Trecho fornecido —
+++

Sempre quero ver, sr. presidente, como a camara ha de votar contra esta proposta; porque, se ella a rejeitar, affirma que o exercito e a armada algumas vezes têem deixado de cumprir o seu dever. E desde já digo a v. ex.a, sr. presidente, que se for approvada a moção do digno par o sr. Antonio de Serpa, eu hei de pedir que a minha proposta seja votada como additamento, porque uma não exclue a outra.

Eu reconheço os serviços prestados ao paiz pela armada e pelo exercito; mas reconheço tambem que nunca elles faltaram ao cumprimento dos seus deveres. E desde que esta questão foi levantada, é necessário que não fique pairando uma nodoa infamante sôbre os serviços por estas corporações prestados á ordem, á liberdade, ás instituições e ao paiz. Esta é que me parece ser a unica satisfação que ha a dar.

+++

Dados registrados —
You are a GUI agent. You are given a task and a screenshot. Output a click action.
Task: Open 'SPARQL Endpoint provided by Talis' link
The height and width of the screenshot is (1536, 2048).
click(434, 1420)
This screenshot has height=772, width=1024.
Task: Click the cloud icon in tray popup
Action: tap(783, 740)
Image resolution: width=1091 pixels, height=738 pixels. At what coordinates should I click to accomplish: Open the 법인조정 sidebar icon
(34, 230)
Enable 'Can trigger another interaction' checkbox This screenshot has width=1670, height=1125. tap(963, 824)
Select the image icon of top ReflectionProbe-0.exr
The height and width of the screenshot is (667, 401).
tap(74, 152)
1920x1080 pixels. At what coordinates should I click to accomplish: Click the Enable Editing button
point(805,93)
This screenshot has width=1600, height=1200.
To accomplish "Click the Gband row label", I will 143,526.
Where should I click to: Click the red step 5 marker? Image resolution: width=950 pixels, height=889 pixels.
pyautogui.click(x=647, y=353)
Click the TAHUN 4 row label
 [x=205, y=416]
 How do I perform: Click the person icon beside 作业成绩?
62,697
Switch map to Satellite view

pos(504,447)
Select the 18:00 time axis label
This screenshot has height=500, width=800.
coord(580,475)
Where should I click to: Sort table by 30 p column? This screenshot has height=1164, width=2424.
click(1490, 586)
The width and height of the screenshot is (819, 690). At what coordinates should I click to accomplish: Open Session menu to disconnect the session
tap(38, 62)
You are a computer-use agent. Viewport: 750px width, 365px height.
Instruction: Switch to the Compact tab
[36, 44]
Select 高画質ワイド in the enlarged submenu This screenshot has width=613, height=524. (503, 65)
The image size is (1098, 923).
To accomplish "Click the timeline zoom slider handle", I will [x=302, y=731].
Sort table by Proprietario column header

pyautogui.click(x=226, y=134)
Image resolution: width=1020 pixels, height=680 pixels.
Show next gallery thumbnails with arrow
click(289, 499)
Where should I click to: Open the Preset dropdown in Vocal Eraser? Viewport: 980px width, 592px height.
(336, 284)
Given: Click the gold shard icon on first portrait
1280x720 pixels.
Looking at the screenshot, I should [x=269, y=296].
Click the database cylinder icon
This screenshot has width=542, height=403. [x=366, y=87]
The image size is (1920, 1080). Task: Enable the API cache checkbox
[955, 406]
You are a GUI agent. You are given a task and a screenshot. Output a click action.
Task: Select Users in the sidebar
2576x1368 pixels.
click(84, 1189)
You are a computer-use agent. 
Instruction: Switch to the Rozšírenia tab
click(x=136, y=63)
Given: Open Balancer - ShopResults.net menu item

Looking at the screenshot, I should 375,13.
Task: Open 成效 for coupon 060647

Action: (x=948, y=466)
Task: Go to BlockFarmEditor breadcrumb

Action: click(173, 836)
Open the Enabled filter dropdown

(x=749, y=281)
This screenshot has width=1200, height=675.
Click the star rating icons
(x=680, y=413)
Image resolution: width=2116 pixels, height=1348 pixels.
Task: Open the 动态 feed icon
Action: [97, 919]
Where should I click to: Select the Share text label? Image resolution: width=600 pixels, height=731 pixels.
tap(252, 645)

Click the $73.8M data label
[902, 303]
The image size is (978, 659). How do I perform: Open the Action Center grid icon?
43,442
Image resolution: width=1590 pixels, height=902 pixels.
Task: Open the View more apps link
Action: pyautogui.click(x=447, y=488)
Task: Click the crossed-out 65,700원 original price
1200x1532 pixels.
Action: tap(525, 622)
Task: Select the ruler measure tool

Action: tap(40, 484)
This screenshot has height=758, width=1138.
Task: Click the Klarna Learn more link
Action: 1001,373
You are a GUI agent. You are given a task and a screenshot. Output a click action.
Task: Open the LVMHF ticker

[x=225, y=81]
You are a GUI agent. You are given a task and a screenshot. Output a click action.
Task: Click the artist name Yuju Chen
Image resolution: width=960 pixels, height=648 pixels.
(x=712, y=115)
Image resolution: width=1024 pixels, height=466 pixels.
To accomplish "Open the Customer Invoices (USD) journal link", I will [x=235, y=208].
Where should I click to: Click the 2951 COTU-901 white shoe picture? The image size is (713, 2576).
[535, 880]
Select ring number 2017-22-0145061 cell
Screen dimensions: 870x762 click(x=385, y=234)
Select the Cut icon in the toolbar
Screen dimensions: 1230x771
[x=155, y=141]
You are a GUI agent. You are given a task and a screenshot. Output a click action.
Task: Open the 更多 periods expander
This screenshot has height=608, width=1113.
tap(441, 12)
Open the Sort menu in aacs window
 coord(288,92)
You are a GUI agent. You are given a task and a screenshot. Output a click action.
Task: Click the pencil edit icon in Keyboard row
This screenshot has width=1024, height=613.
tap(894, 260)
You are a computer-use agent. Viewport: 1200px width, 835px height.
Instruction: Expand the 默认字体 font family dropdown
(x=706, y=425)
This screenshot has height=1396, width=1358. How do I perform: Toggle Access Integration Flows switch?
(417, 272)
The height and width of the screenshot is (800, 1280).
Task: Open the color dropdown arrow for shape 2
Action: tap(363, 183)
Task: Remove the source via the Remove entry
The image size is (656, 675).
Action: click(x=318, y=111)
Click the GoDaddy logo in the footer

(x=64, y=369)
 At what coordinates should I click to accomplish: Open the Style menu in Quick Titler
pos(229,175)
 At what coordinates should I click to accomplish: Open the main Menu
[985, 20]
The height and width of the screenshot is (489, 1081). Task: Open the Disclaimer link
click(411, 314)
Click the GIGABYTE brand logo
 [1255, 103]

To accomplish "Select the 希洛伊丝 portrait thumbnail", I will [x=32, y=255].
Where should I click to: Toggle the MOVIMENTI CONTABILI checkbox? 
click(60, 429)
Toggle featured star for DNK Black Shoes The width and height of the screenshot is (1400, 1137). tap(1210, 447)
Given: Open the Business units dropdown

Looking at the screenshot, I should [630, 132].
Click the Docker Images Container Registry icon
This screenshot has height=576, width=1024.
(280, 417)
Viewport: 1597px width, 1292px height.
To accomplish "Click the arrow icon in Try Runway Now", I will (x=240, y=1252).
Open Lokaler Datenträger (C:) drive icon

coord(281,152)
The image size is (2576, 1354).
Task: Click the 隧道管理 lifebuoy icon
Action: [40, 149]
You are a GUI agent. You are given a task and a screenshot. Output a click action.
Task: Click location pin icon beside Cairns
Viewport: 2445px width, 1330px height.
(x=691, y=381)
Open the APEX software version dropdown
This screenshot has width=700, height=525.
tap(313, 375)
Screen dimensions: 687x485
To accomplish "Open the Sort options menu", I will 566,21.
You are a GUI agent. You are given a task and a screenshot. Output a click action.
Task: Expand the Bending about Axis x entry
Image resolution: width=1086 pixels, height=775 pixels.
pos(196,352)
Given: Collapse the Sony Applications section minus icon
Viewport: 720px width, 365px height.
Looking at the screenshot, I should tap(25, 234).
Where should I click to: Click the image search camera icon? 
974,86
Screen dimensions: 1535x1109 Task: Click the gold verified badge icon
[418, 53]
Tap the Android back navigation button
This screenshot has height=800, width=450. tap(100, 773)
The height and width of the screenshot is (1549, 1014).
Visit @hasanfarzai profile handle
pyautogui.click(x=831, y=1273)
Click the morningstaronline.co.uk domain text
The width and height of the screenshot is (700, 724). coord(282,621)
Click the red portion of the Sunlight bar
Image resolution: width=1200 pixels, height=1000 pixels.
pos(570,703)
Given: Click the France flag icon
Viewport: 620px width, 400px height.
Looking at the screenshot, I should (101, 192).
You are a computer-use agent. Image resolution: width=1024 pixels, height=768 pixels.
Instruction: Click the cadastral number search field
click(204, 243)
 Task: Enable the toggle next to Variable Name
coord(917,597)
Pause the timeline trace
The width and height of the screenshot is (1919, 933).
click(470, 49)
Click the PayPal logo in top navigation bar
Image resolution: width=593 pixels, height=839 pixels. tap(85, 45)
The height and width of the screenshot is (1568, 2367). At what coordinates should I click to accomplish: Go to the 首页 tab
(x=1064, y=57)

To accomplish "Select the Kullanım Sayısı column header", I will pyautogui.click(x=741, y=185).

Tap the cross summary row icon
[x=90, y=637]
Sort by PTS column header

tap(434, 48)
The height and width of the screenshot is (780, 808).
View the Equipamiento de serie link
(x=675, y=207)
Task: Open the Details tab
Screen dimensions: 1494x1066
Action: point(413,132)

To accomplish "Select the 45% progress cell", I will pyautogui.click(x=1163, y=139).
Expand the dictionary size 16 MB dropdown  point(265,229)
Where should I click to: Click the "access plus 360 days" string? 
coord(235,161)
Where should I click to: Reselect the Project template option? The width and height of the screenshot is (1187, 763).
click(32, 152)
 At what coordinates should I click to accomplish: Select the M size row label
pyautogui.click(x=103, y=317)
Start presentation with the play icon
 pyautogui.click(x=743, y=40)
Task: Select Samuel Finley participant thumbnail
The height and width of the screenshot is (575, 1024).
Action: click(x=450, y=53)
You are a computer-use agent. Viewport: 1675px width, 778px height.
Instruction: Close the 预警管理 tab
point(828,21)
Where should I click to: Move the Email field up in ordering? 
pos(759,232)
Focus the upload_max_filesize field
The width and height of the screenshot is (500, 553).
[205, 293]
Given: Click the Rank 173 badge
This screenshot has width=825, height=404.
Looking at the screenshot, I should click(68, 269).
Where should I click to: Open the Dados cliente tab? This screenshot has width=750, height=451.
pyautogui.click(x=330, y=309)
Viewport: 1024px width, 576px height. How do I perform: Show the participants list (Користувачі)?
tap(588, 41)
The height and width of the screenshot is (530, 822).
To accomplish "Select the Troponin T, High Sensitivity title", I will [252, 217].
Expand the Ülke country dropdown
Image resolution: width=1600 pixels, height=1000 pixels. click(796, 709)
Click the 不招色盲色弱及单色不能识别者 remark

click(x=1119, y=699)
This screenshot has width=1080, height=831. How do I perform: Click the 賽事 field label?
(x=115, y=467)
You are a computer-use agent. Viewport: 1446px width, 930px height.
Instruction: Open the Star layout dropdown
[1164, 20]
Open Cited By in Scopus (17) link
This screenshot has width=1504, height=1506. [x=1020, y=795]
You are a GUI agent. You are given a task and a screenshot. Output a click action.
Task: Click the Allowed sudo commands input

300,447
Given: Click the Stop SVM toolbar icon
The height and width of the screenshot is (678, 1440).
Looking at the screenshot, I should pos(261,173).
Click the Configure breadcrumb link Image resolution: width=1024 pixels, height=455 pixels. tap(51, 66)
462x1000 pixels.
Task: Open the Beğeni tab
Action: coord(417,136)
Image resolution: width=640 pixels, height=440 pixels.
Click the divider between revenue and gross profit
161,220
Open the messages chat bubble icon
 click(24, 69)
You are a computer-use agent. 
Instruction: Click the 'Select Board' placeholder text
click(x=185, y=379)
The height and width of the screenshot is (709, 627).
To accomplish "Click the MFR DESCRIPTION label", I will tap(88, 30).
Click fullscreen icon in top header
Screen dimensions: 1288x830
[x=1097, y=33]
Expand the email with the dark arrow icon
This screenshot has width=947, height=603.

+++

Objetivo do exercício —
Segundo o trecho fornecido, o que o orador pedirá se a moção do sr. Antonio de Serpa for aprovada?

Tarefa concluída —
Pedirá que a sua proposta seja votada como aditamento, porque uma não exclui a outra.